The problem is, when a flea realizes that the lid above them is indeed a phantom, they can never continue bouncing up to that one set height over and over — they have now experienced life outside the jar. 

As students, we were handed self-determination, whether stuck in our rooms or permitted to go outdoors we could relatively manage our own time and pursue personal hobbies throughout our school day. In the 2023 school year with a steep drop in COVID-19 cases since January, schools are nearing the normal procedures of lecture, test, homework, repeat — a lack of fluidity opposite to that of the self-determination we had. 

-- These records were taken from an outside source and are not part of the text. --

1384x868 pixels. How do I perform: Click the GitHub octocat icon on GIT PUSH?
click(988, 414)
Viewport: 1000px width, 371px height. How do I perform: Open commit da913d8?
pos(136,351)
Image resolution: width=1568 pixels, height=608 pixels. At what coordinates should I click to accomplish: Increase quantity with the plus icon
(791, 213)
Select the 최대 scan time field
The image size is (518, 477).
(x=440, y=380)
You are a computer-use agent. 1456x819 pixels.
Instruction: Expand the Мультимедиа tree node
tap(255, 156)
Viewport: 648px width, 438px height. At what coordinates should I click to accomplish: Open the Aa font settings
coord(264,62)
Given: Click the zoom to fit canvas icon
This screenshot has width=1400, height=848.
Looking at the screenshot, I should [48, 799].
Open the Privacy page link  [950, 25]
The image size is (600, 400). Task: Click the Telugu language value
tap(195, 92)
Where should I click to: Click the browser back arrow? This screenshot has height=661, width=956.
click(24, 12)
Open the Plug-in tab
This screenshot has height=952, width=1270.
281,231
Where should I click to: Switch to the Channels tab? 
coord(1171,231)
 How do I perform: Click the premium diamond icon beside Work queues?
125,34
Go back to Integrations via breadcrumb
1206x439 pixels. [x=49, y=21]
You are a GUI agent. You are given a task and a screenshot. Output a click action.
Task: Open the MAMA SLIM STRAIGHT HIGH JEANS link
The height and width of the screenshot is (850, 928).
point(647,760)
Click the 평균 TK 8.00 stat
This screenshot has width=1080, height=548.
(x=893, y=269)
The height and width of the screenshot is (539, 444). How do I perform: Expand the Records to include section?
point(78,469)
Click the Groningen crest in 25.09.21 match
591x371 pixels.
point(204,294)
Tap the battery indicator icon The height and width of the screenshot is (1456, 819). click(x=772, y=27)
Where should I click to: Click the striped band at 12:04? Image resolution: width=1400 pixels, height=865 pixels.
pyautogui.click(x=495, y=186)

It is hard to continually force students into lectures when we have a new understanding of how we approach academics. Bottom line: lectures aren’t all that for us picky Gen-Zers, if it’s our place to comment, because we now know that education can be so much more.

Education is a sincere privilege in the U.S. that I do not take lightly, and as a woman in this country, I feel honored to be pursuing the degree that generations of women before me fought for. I understand that globally millions of women are denied the right to education. 

That makes it even more precious. It’s not a commodity, but a privilege to be educated, so, let’s ditch the lectures and busy work. Envision career-tech-oriented classrooms, hands-on education and the freedom we were able to once experience pulled into classroom settings today. 

Don’t get me wrong, the jar (pre-COVID-19 classrooms) still holds great importance in giving us fleas (students) structure, but that world above the jar holds so much more that I hope school systems, whether high schools or universities, explore.